Un comité de l’ONU rejette les accusations d’antisémitisme portées contre Francesca Albanese


Principaux renseignements

  • Un comité de l’ONU a rejeté les accusations d’antisémitisme portées contre l’envoyée spéciale de L’ONU Francesca Albanese, les jugeant fondées sur de fausses informations.
  • Les attaques contre Mme Albanese découlaient d’une vidéo manipulée la présentant à tort comme qualifiant Israël d’ennemi commun de l’humanité.
  • Malgré les réactions négatives de la communauté internationale, le comité a exhorté les gouvernements à se concentrer sur la responsabilité des crimes de guerre à Gaza.

Une commission des Nations unies rejette les accusations d’antisémitisme portées contre Francesca Albanese, envoyée spéciale des Nations unies pour les territoires palestiniens. La commission examine les plaintes déposées contre les rapporteurs spéciaux et a étudié de près l’affaire concernant l’envoyée spéciale des Nations unies. Les six experts indépendants en droits de l’homme critiquent vivement la campagne menée contre elle. Ils dénoncent en effet des « attaques malveillantes » résultant de la désinformation.

Une vidéo manipulée suscite la controverse

Une vidéo manipulée du discours télévisé d’Albanese, diffusé le 7 février, a déclenché ces attaques. Dans son intervention, elle utilisait l’expression « Nous, en tant qu’humanité, avons un ennemi commun », tout en précisant qu’elle visait un « système » incluant les médias et les gouvernements occidentaux soutenant Israël malgré les accusations de génocide à Gaza.

Toutefois, un groupe de défense a publié une version raccourcie de la séquence pour présenter faussement Mme Albanese comme si elle qualifiait Israël d’ennemi commun de l’humanité.
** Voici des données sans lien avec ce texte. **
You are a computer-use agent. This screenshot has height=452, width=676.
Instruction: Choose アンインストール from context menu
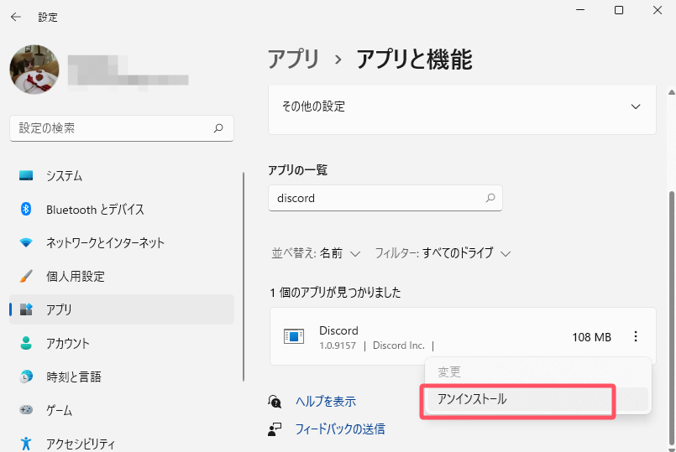(473, 400)
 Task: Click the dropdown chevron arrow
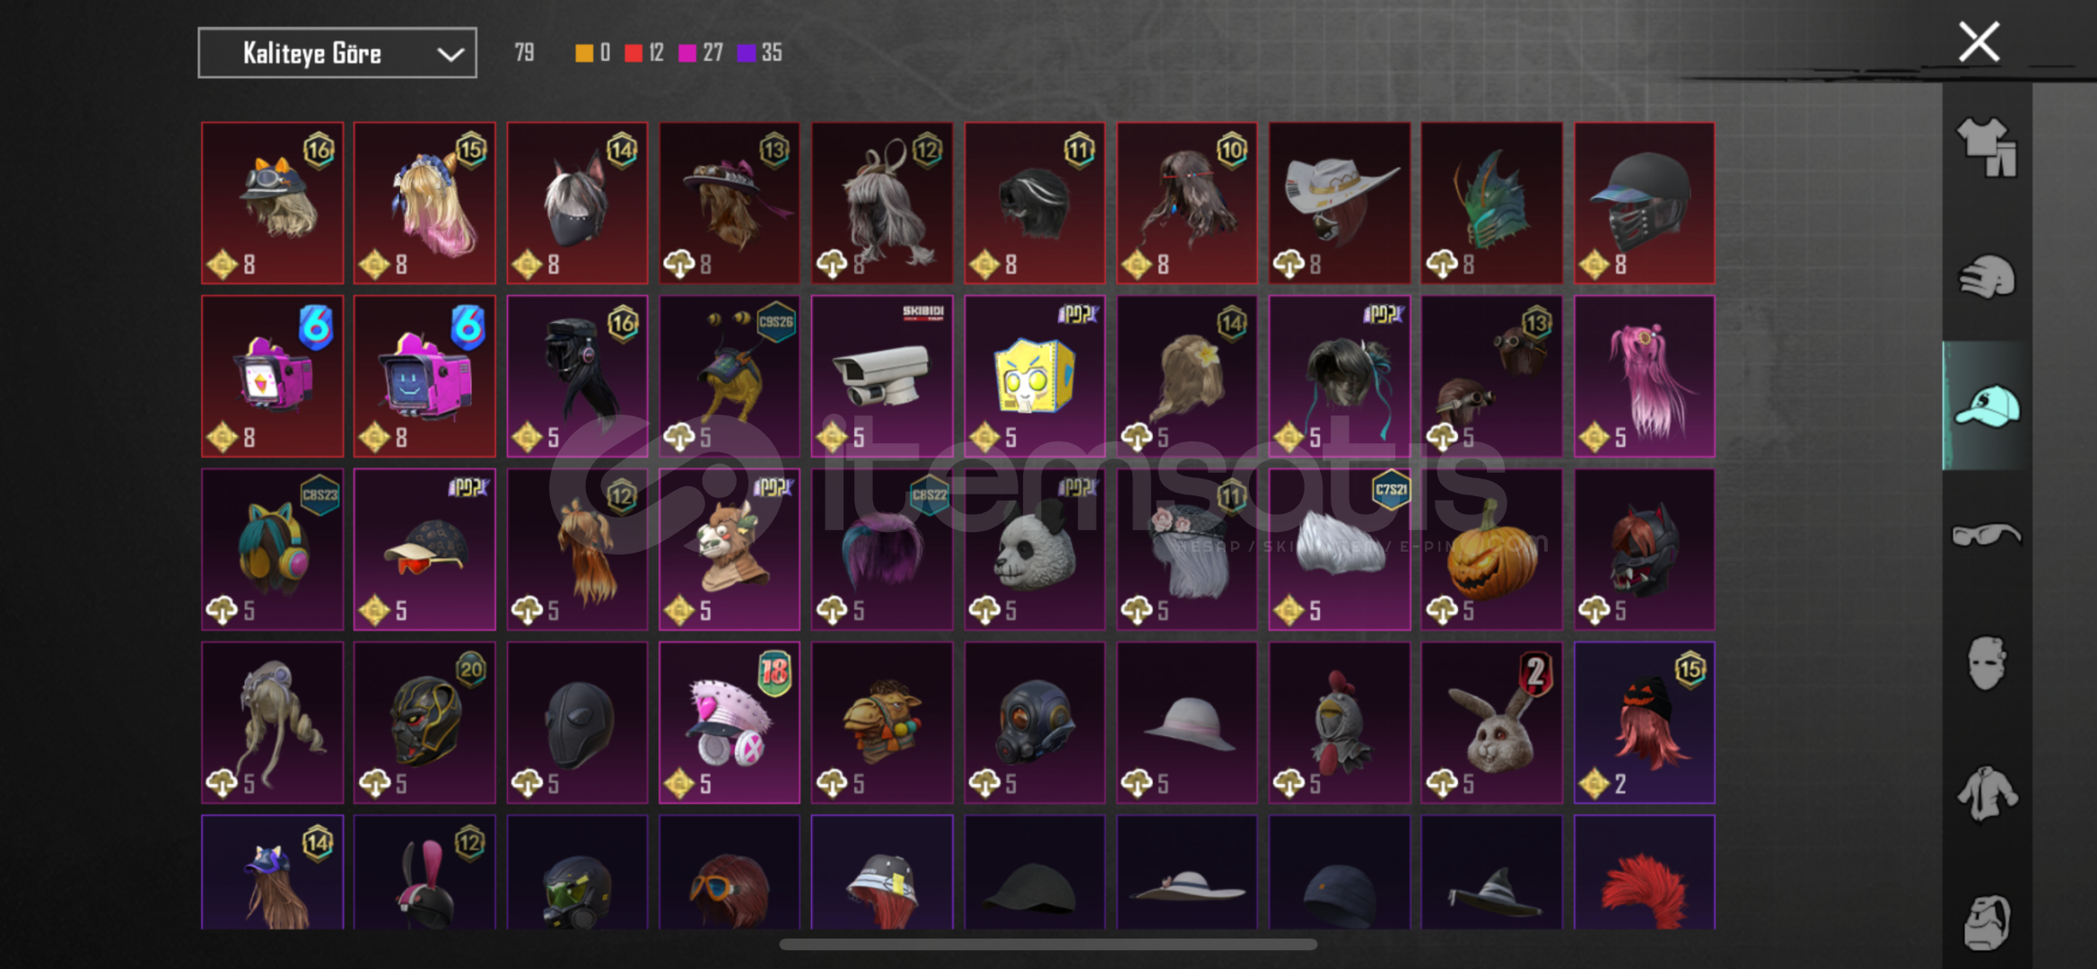point(450,54)
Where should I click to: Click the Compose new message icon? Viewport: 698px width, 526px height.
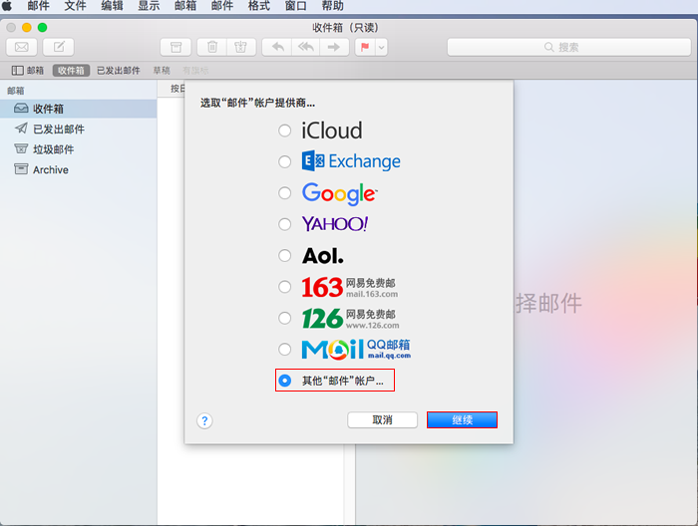(x=59, y=47)
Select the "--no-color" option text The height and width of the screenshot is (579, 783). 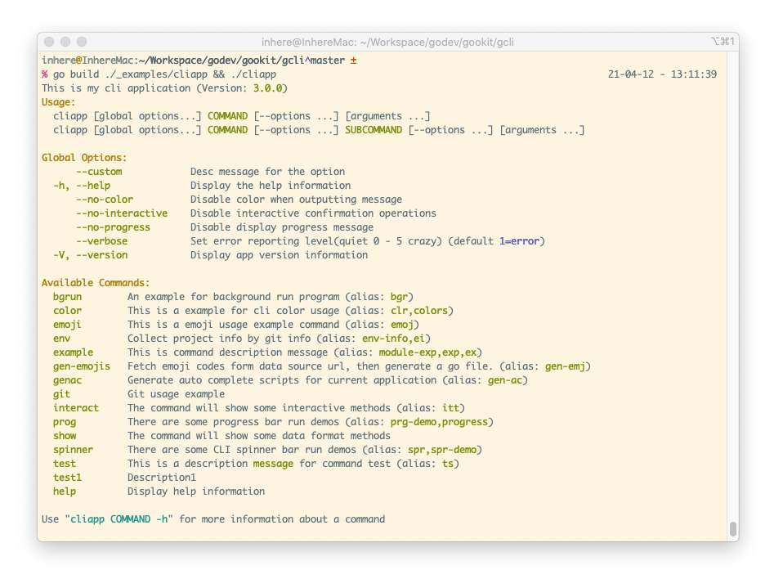[x=104, y=199]
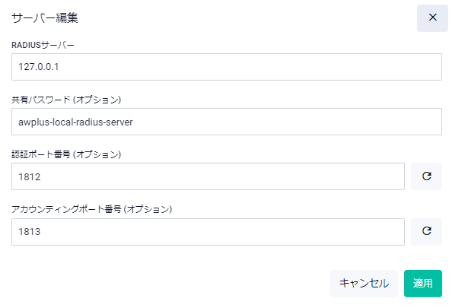Click on the 1813 port value
This screenshot has width=452, height=308.
point(30,232)
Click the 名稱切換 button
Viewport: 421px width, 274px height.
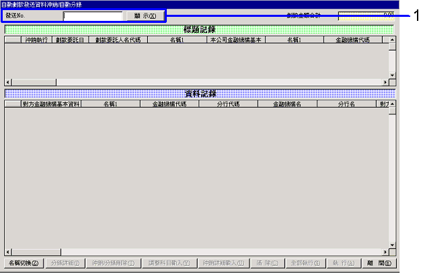click(x=24, y=263)
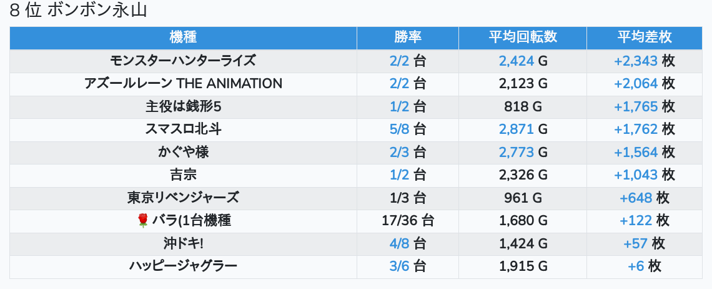Click the 5/8 win rate for スマスロ北斗

point(399,129)
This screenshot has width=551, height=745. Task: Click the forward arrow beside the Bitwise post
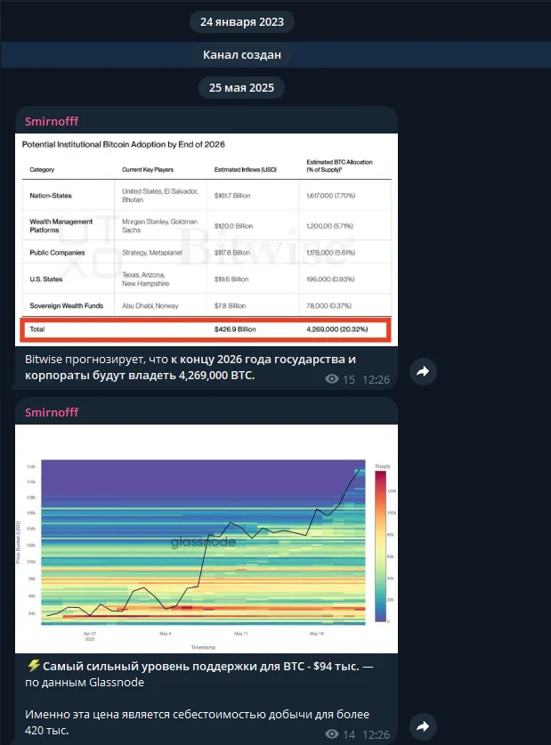pyautogui.click(x=423, y=371)
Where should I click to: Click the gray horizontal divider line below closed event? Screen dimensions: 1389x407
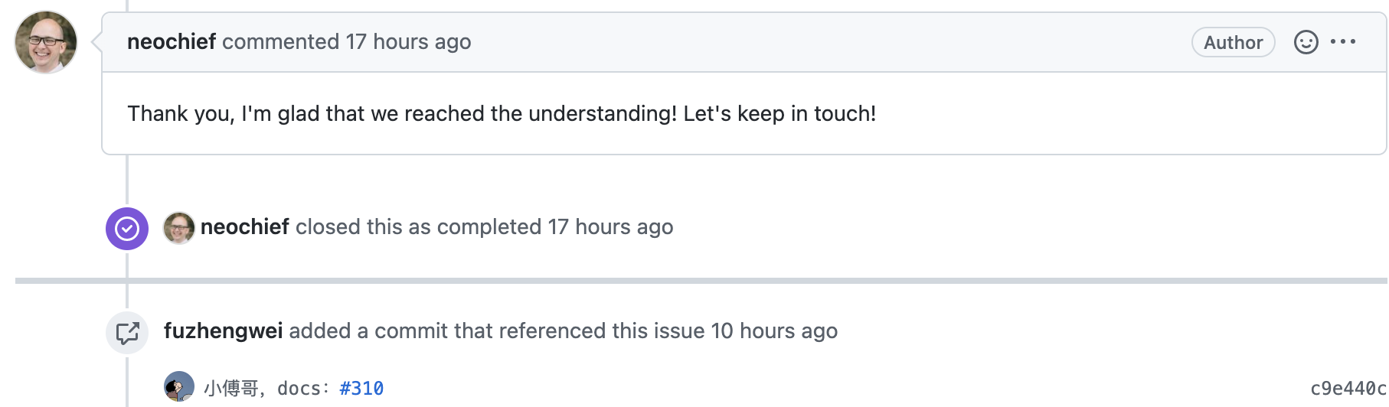[701, 281]
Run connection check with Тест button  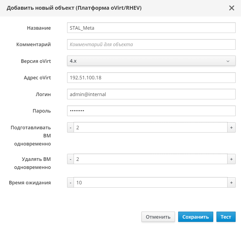click(x=226, y=217)
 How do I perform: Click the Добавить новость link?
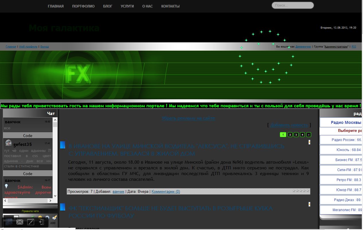coord(289,125)
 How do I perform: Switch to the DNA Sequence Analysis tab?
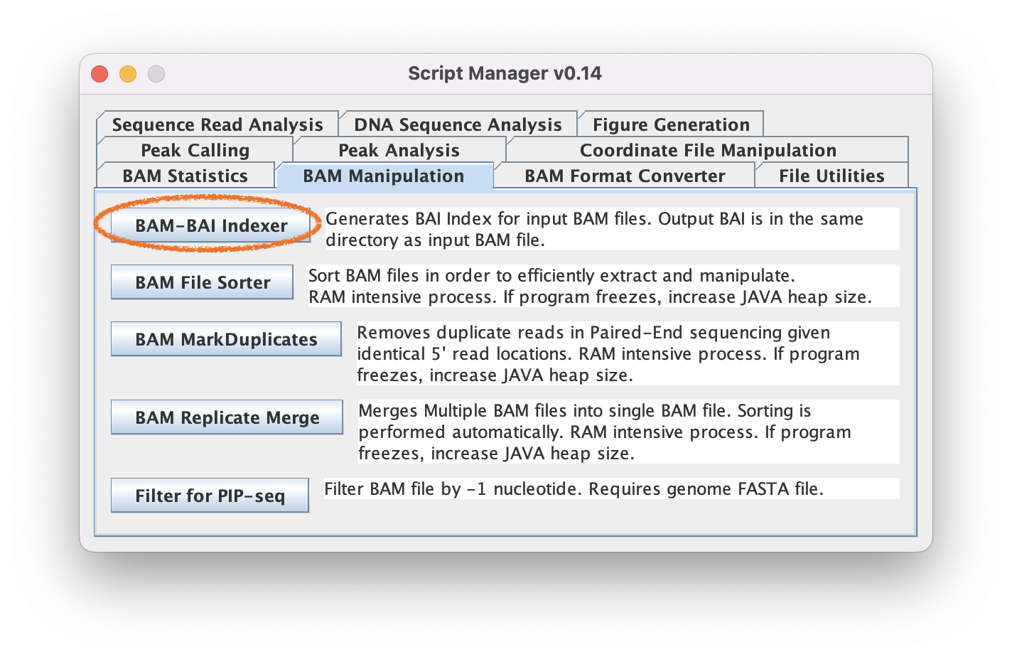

Ce clip édité a suscité une large attention en ligne, ce qui a poussé plusieurs pays de l’Union européenne, dont la France, l’Allemagne, l’Italie, l’Autriche et la République tchèque, à réclamer sa démission. Les États-Unis soutiennent également ces demandes en invoquant les sanctions passées contre Albanese pour antisémitisme présumé, soutien au terrorisme et mépris de l’Occident.

Albanese nie les accusations

Albanese a vigoureusement nié les accusations d’antisémitisme en affirmant que ses propos avaient été délibérément manipulés pour la diffamer. Bien que le ministre français des Affaires étrangères, Jean-Noël Barrot, reconnaisse les critiques entourant ses récentes prises de position, il justifie son appel à la démission par une accumulation inquiétante de déclarations problématiques.

Le comité de coordination exhorte les représentants du gouvernement à se concentrer sur la responsabilité des auteurs de crimes de guerre et de crimes contre l’humanité à Gaza. Parallèlement, le comité souligne les conditions hostiles auxquelles Albanese fait face, dénonçant des intimidations persistantes ainsi que des sanctions illégales.